Excerpt:
--- Begin ---
The fair value of trade receivables is $320 million. The gross contractual amount of trade receivables is $320 million, all of which is expected to be collectible.
The goodwill of $1,584 million recognized on the acquisition is mainly attributable to the skills of the acquired work force and the synergies expected to be achieved from combining Graham Packaging into the Group. This includes $140 million of goodwill that was allocated to other business segments. The procurement synergies will result primarily from leveraging raw material purchasing and sharing best practices across the Group. The operational synergies will result primarily from a more efficient plant footprint and sharing of manufacturing best practices across the Group. Goodwill of $402 million is expected to be deductible for income tax purposes.
G-82
Beverage Packaging Holdings Group
Notes to the financial statements
For the period ended December 31, 2011
The significant identifiable intangible assets and their fair values and estimated useful lives are as follows:
Types of Identifiable Intangible Assets | Fair value (in $ million) | Estimated Useful Life | |||
Trade names | 250 | Indefinite | |||
Customer relationships | 1,580 | 17 to 22 years | |||
Technology | 540 | 10 to 15 years | |||
Non-compete agreement | 2 | 1 year | |||
Land use rights | 3 | 43 years | |||
2,375 |
Trade name
The Graham Packaging trade name has been valued as a business to business trade name with an indefinite life.
--- End ---
Given information:
--- Begin ---
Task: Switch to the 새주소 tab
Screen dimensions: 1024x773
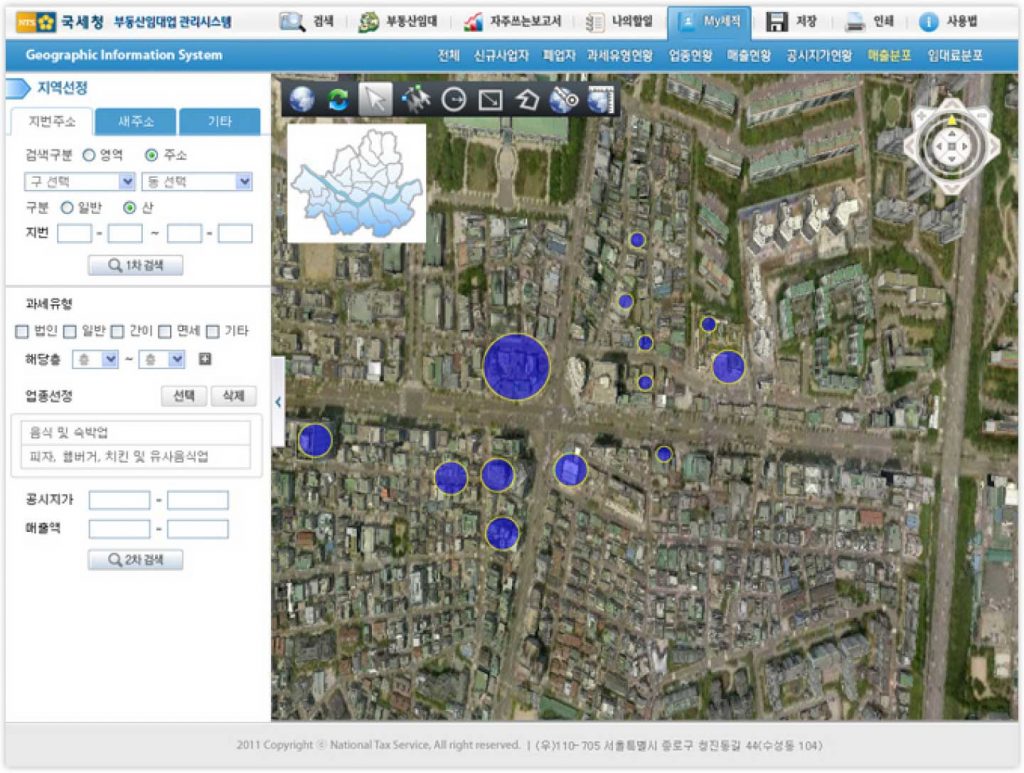Action: tap(136, 122)
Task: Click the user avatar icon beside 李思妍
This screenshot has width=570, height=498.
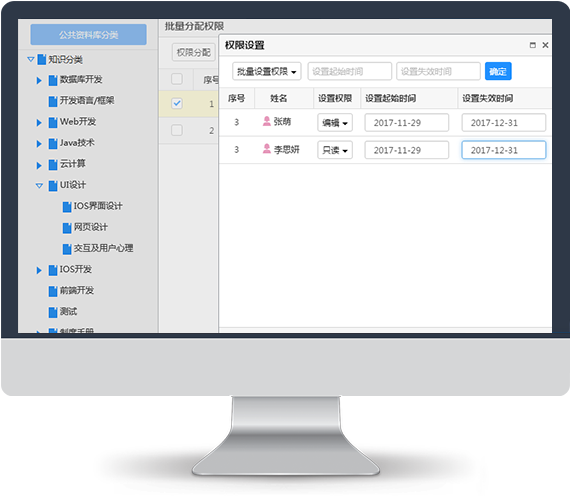Action: coord(266,149)
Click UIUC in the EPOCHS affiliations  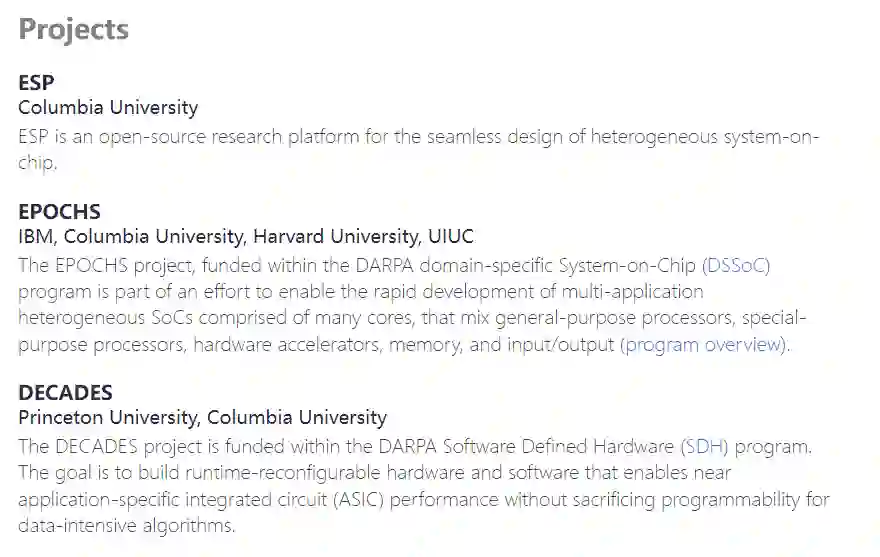(450, 237)
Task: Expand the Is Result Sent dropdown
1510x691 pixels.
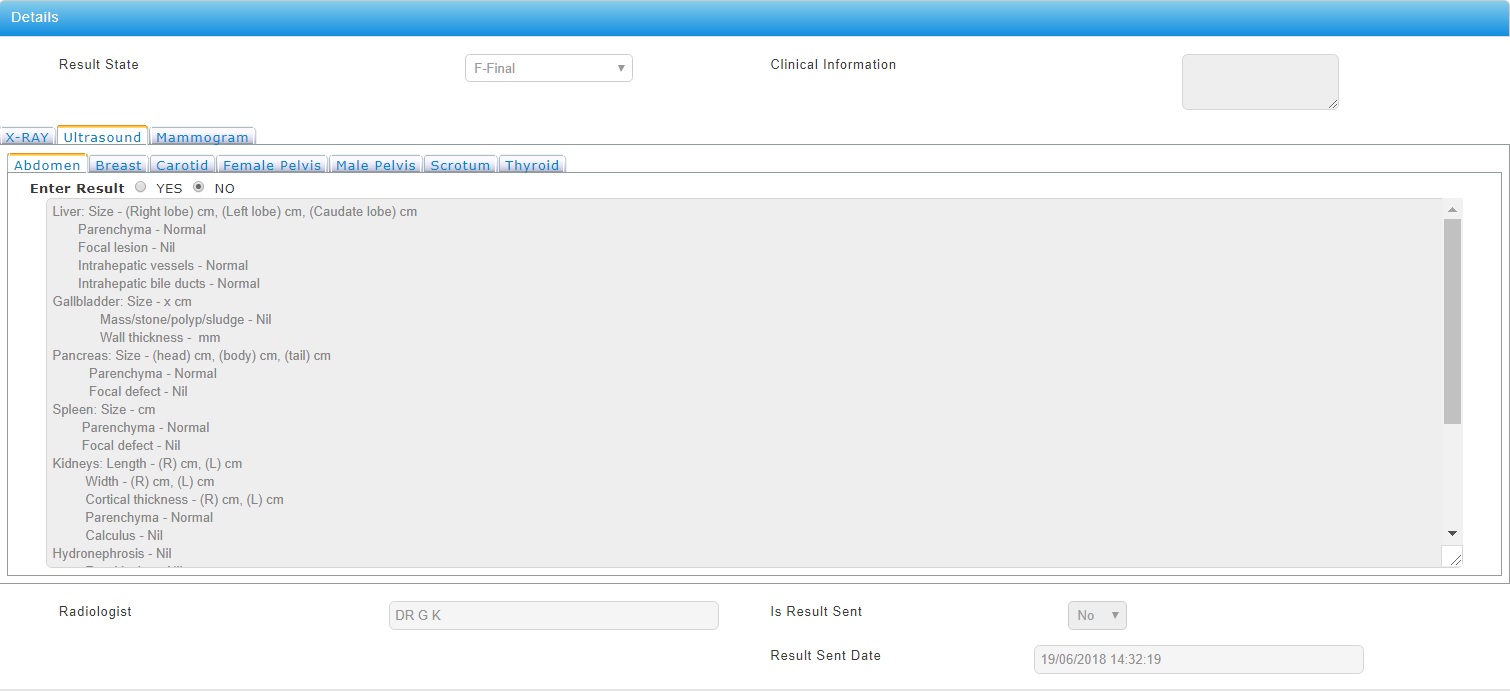Action: [x=1096, y=616]
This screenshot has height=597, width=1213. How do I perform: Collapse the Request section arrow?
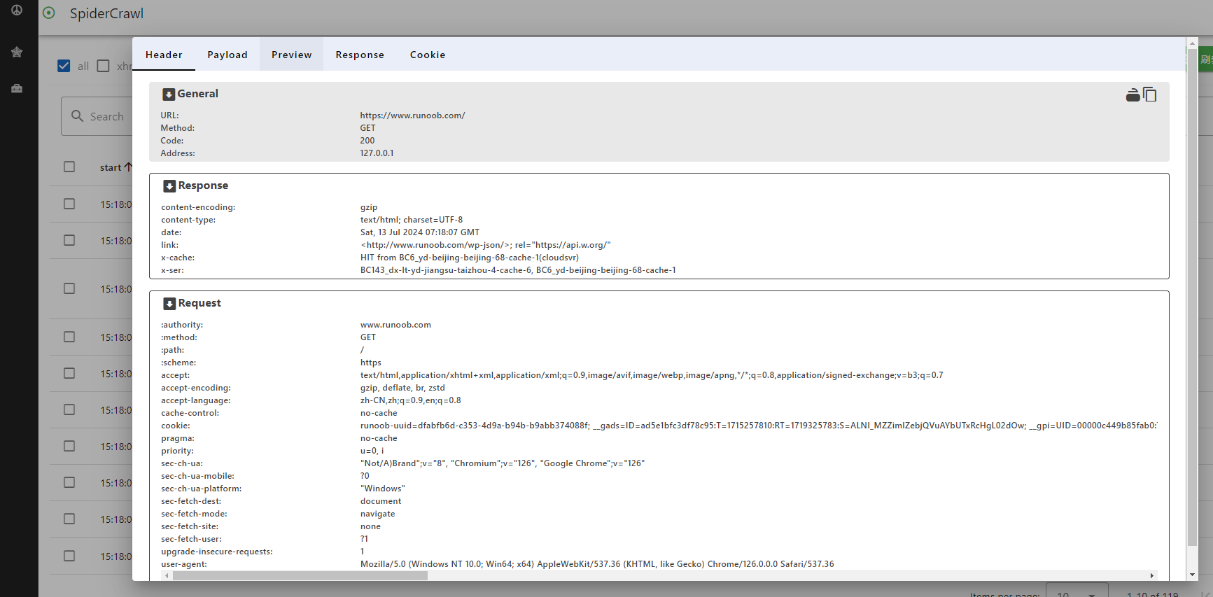169,303
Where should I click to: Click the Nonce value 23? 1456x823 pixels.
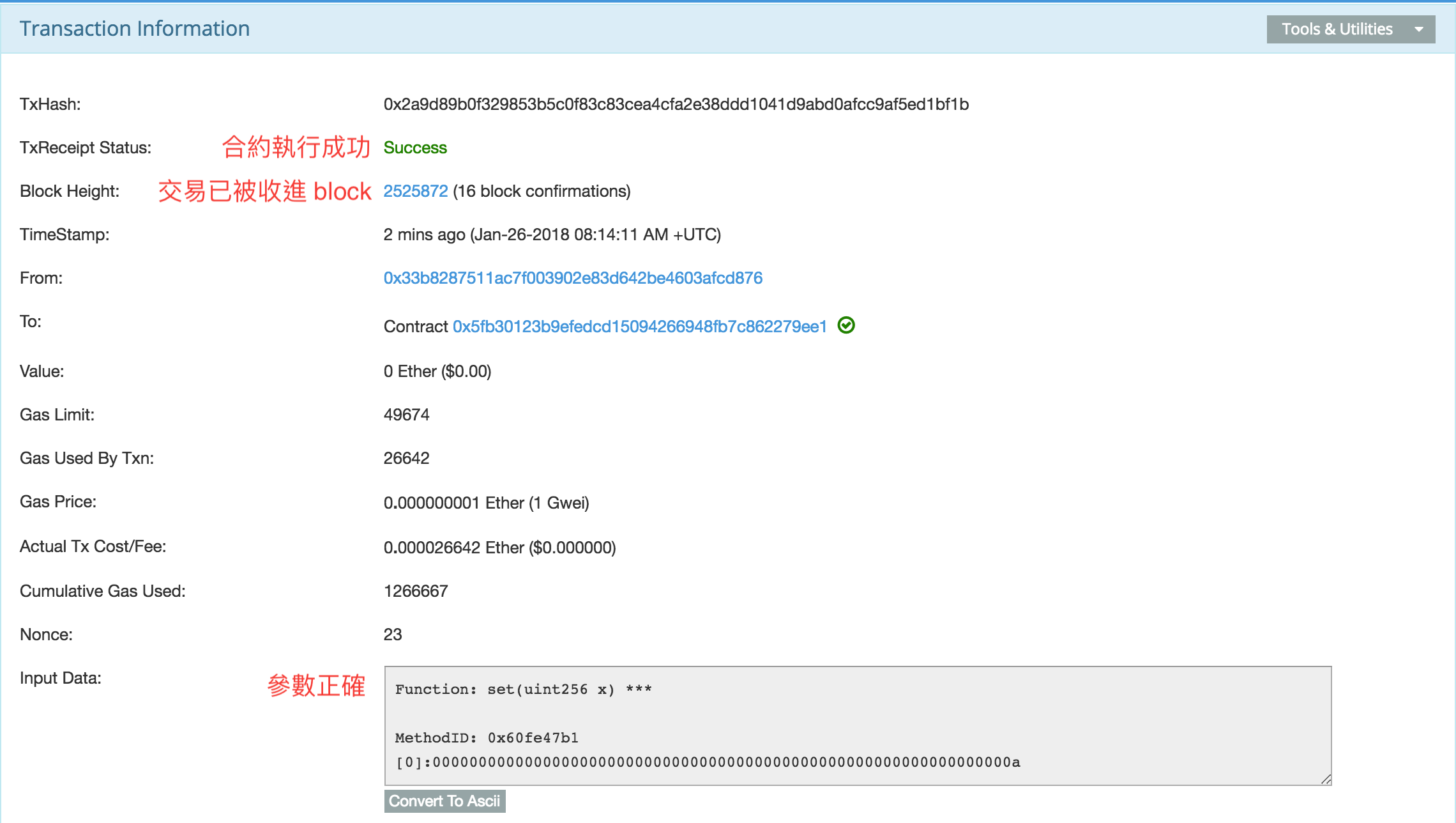pos(393,635)
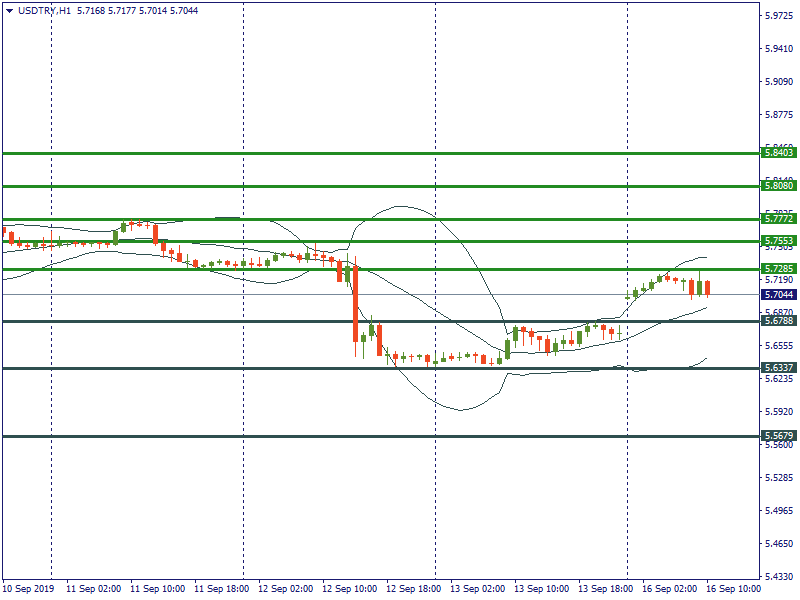Click the 10 Sep 2019 date label
Screen dimensions: 800x600
pyautogui.click(x=29, y=590)
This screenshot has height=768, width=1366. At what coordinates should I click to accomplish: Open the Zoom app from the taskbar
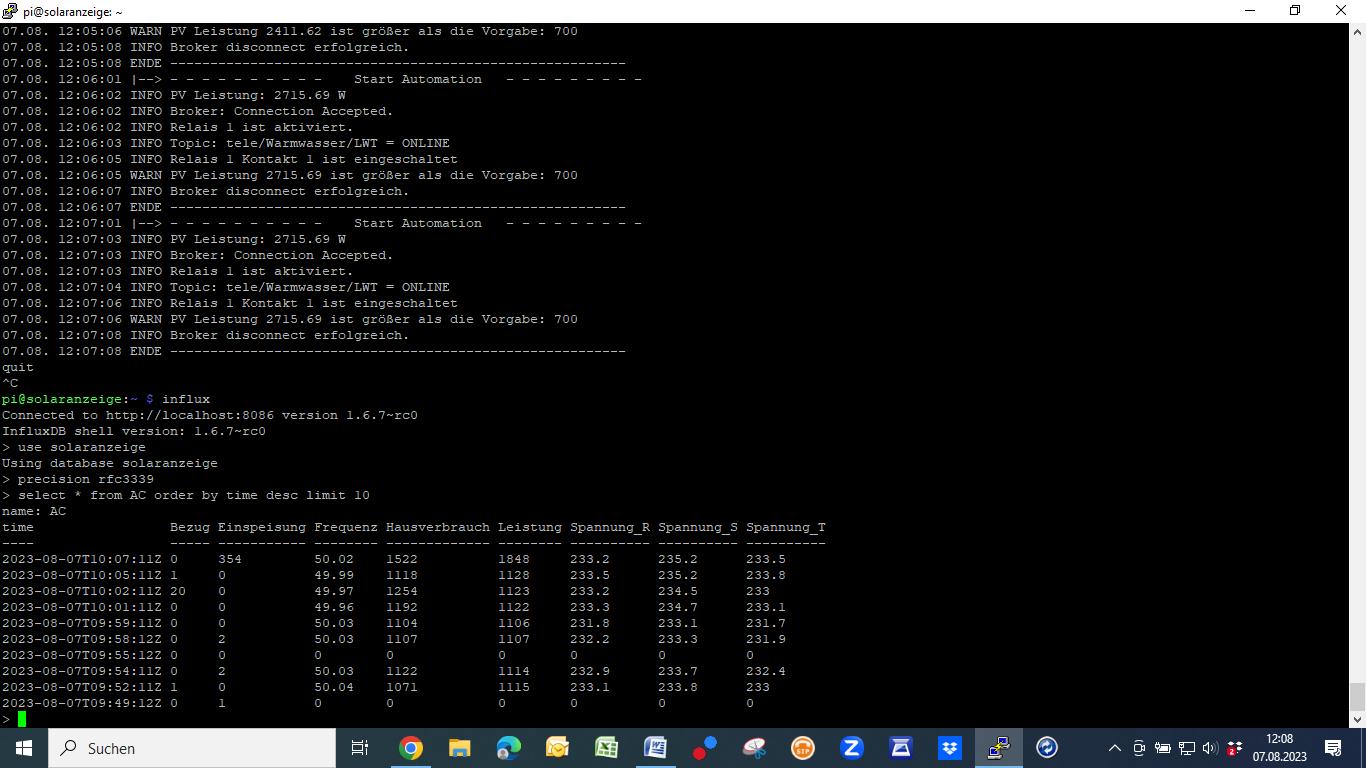coord(851,748)
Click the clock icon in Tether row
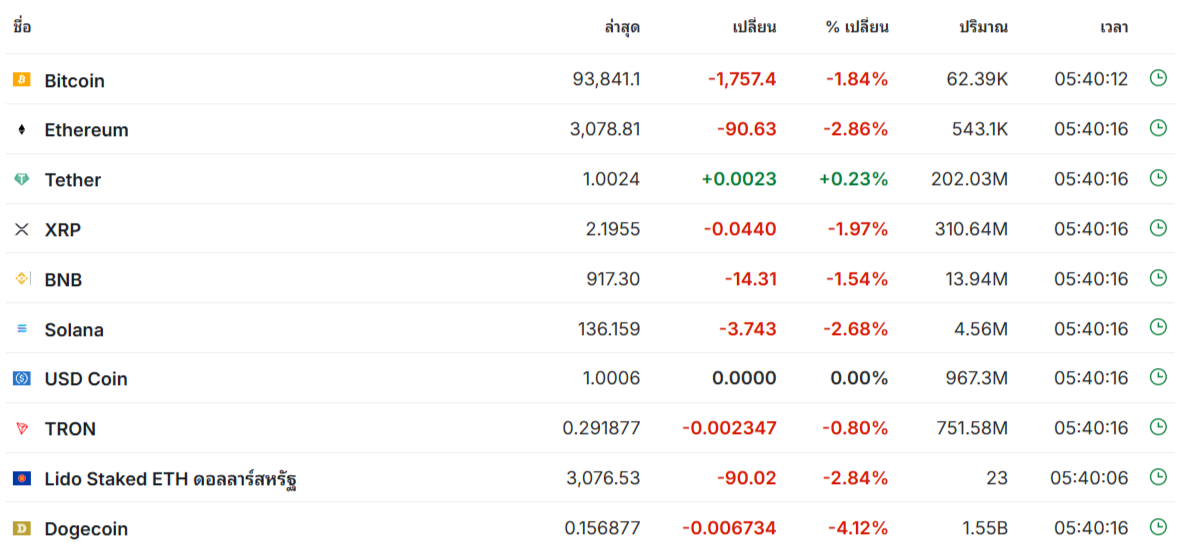 [1158, 178]
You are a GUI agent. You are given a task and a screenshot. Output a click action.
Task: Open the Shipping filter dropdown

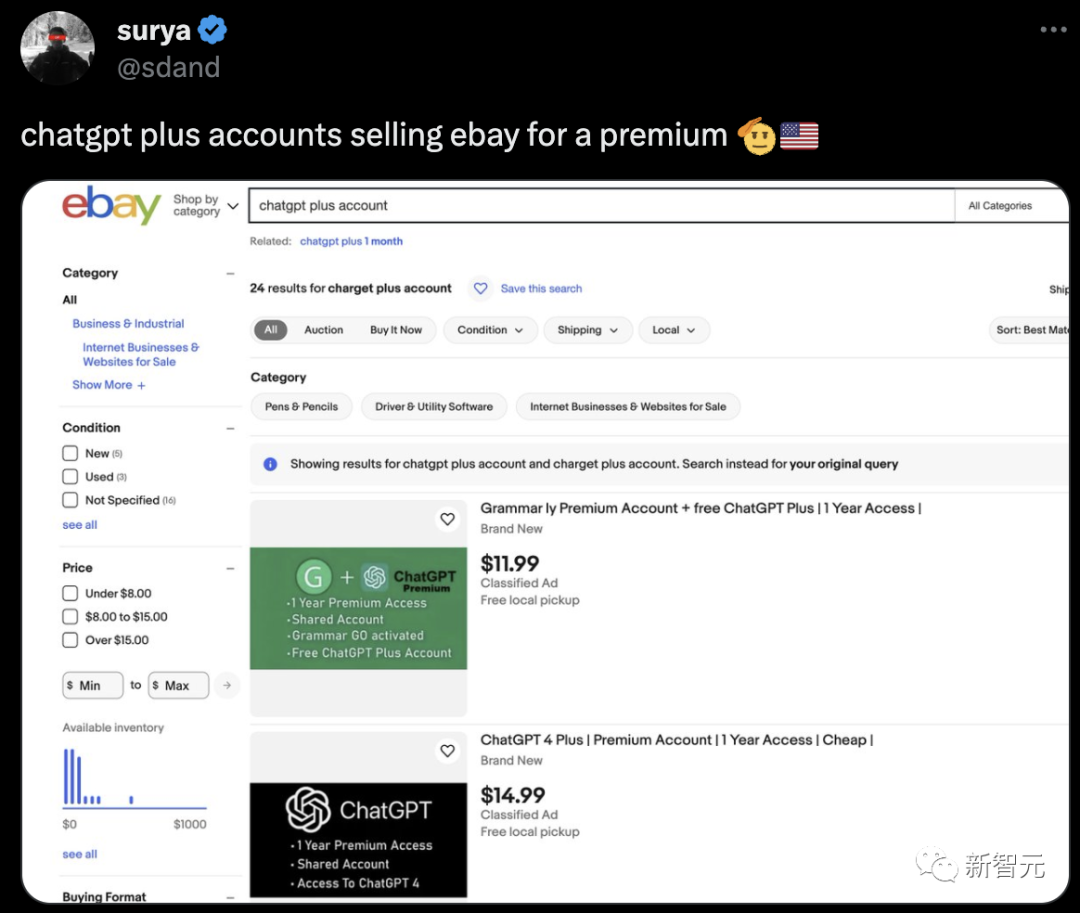pyautogui.click(x=588, y=330)
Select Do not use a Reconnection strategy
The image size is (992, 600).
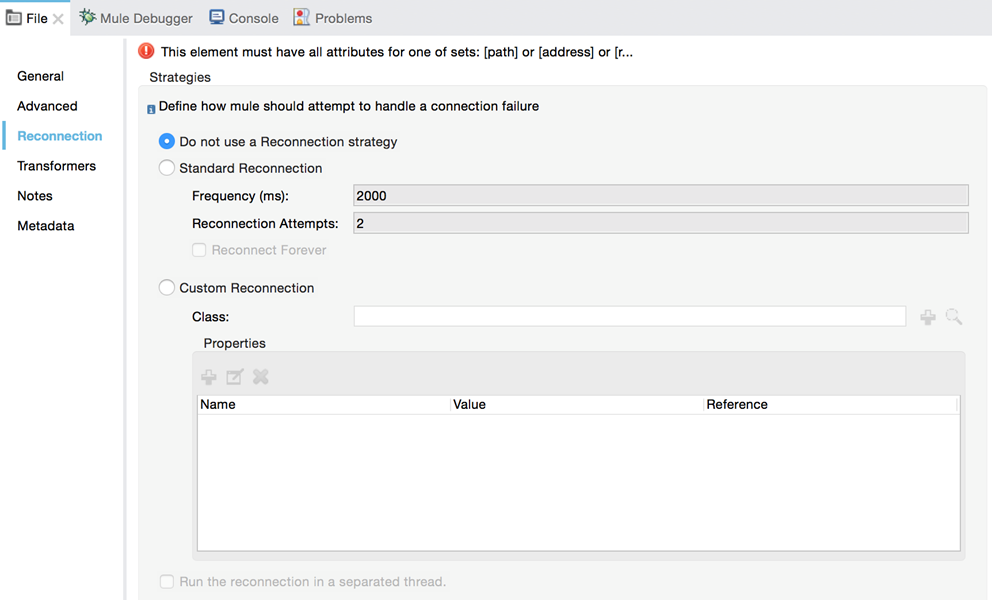click(167, 142)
--- End ---
Given request 1: Translate this sentence from the financial statement excerpt into French: "Goodwill of $402 million is expected to be deductible for income tax purposes."
Given request 2: Reproduce everything in the financial statement excerpt from "The fair value" down to "income tax purposes.", renaming "Group" as "Company" throughout.

Correct result 1: Un goodwill de 402 millions de dollars devrait être déductible aux fins de l'impôt sur le revenu.

Correct result 2:
The fair value of trade receivables is $320 million. The gross contractual amount of trade receivables is $320 million, all of which is expected to be collectible.
The goodwill of $1,584 million recognized on the acquisition is mainly attributable to the skills of the acquired work force and the synergies expected to be achieved from combining Graham Packaging into the Company. This includes $140 million of goodwill that was allocated to other business segments. The procurement synergies will result primarily from leveraging raw material purchasing and sharing best practices across the Company. The operational synergies will result primarily from a more efficient plant footprint and sharing of manufacturing best practices across the Company. Goodwill of $402 million is expected to be deductible for income tax purposes.